### Data supplied
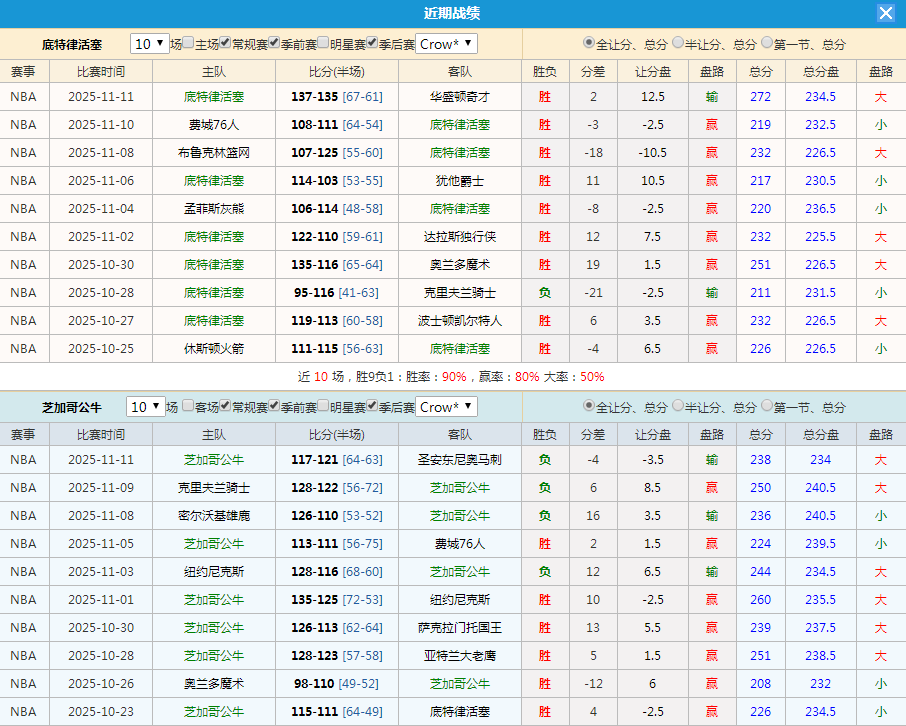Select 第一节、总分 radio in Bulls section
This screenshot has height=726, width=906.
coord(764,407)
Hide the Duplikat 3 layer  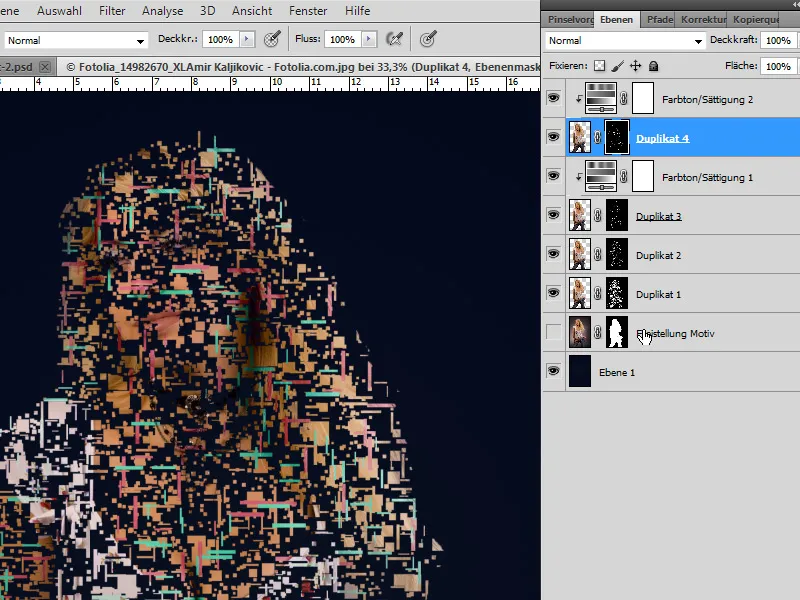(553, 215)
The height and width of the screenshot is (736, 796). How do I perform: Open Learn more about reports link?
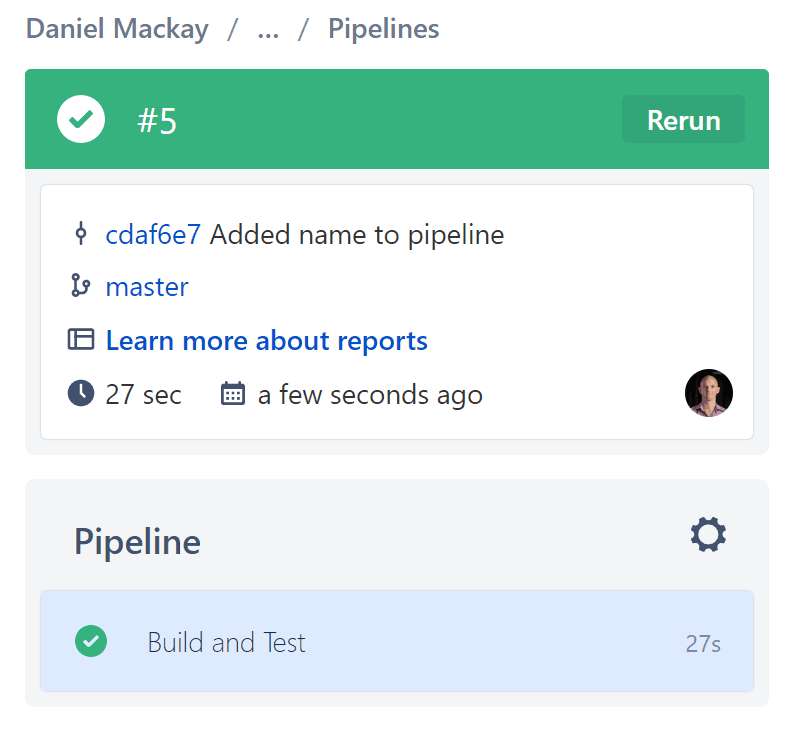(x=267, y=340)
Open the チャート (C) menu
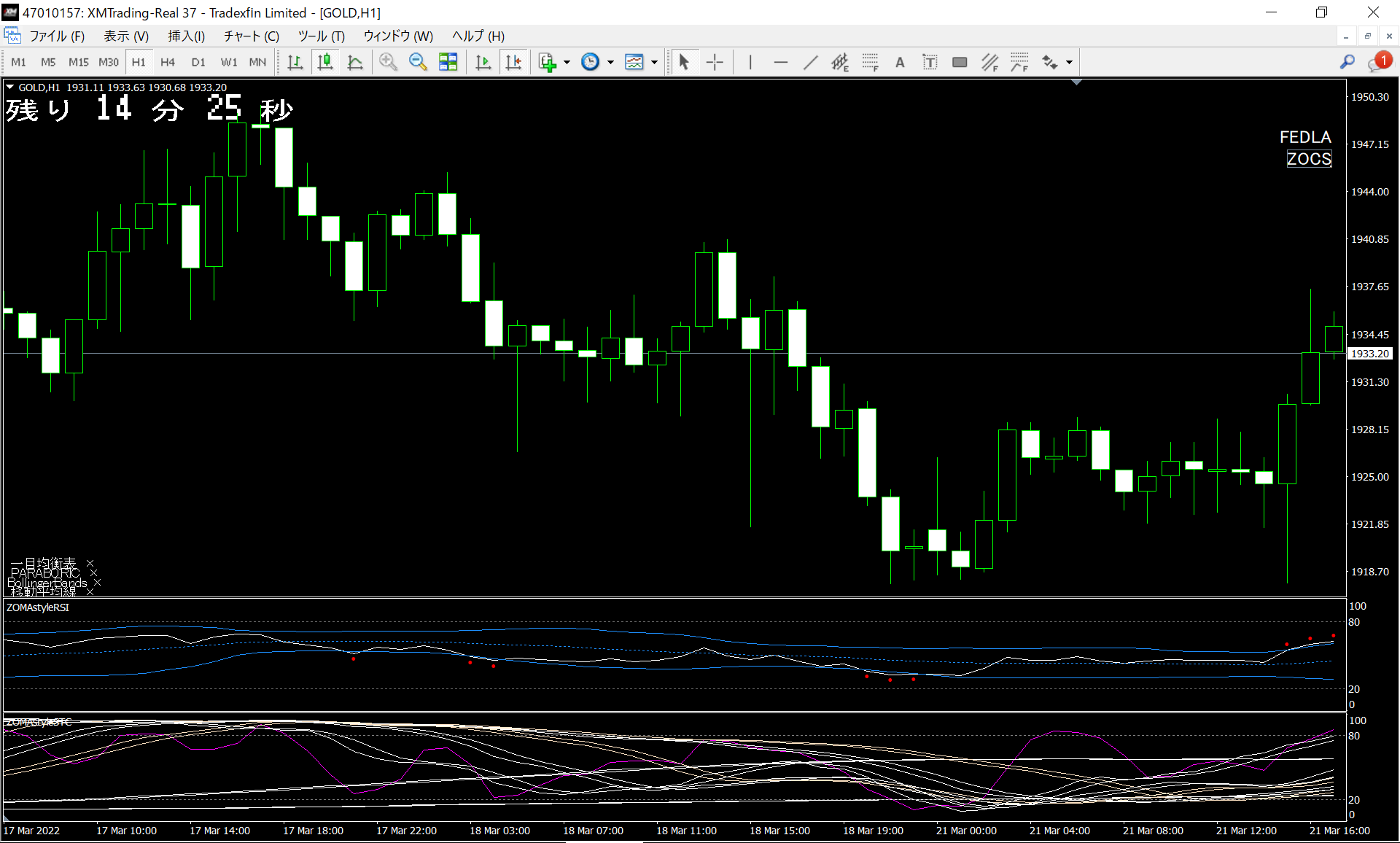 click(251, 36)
---
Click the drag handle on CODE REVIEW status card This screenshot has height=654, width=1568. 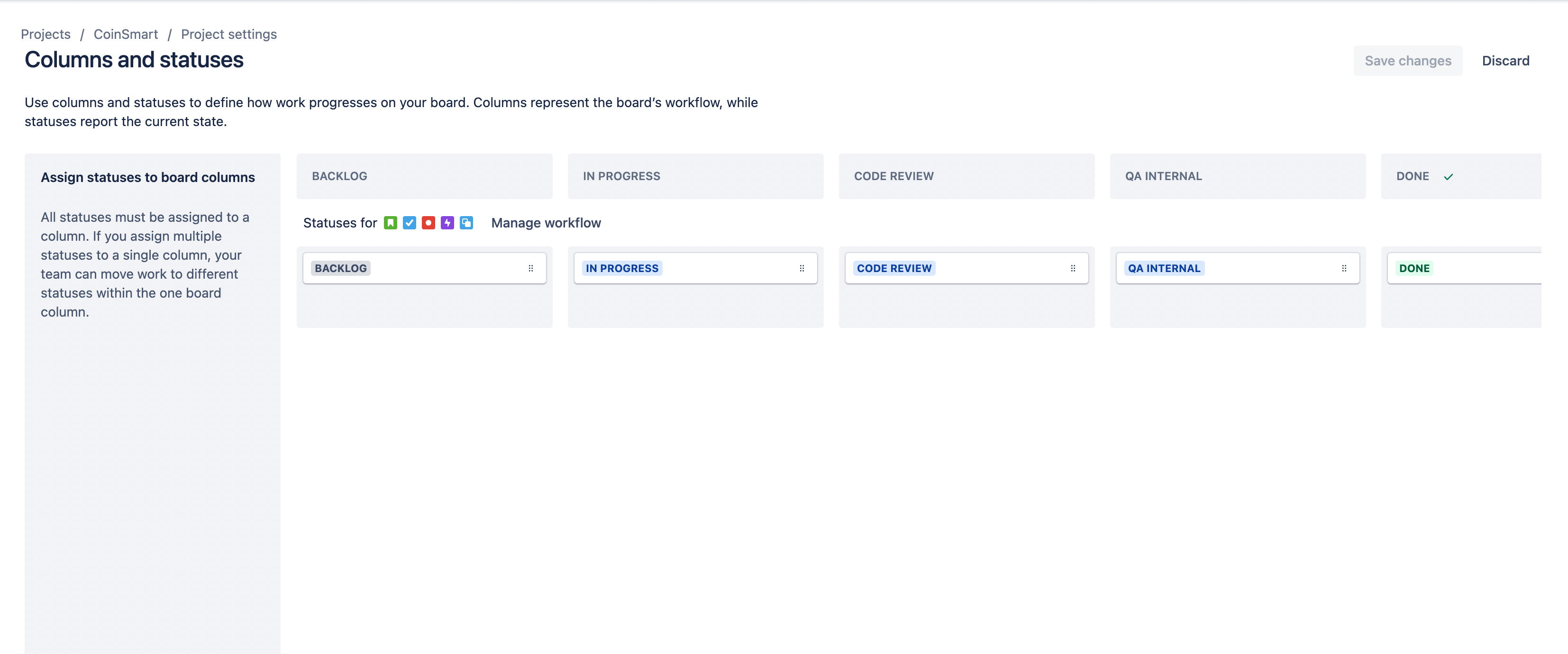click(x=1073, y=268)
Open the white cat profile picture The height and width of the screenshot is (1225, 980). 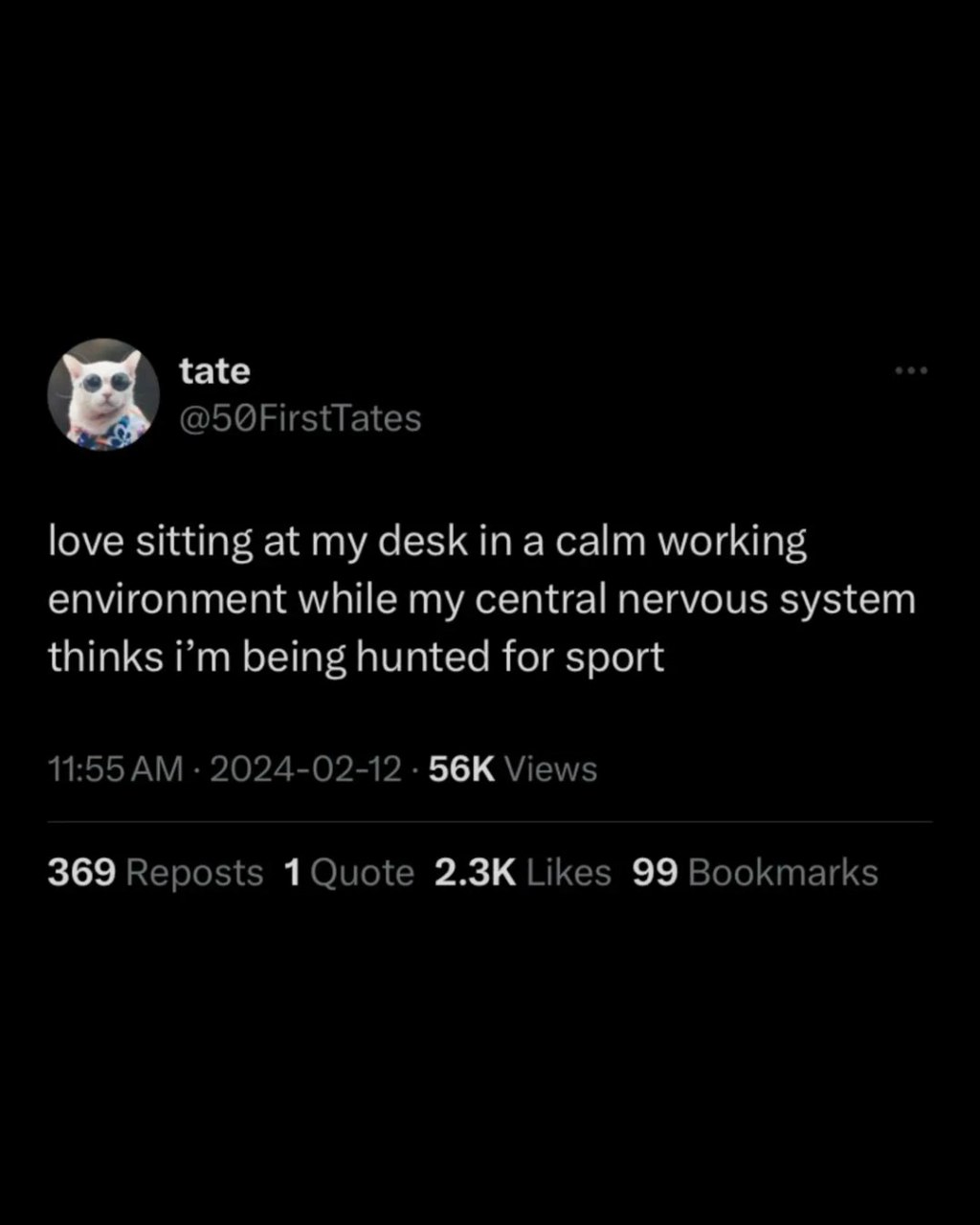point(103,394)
...
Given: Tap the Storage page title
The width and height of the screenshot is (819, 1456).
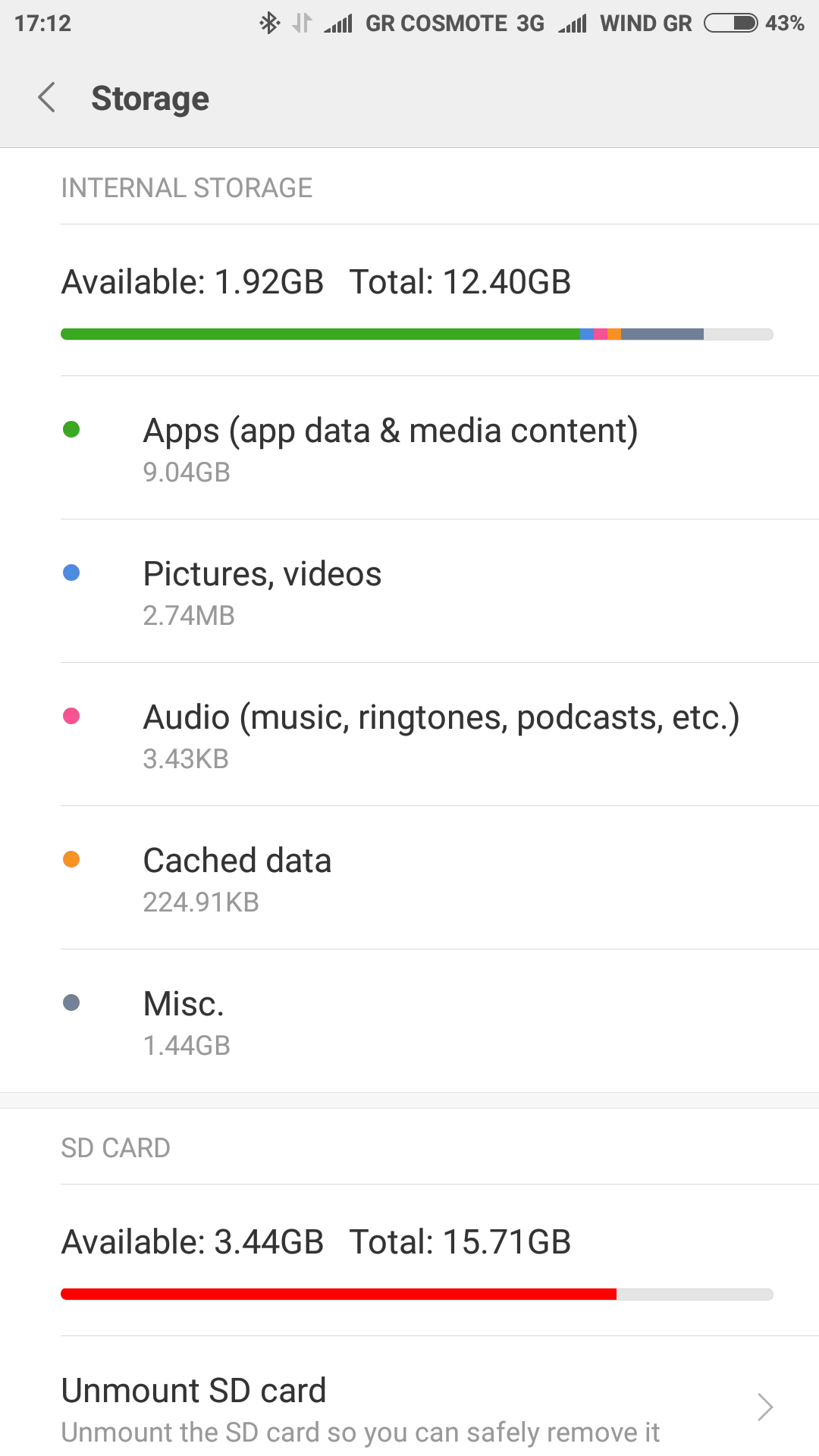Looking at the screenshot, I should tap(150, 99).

### Exercise requirements
Please recast the lines from the one containing "Given: Tap the Storage page title" through the one containing "Looking at the" as a Markdown table with the columns Row and Line text, one table row per line, skipping any blank lines and leaving out the pictures.

### Response to the task
| Row | Line text |
|---|---|
| 1 | Given: Tap the Storage page title |
| 2 | The width and height of the screenshot is (819, 1456). |
| 3 | Looking at the screenshot, I should tap(150, 99). |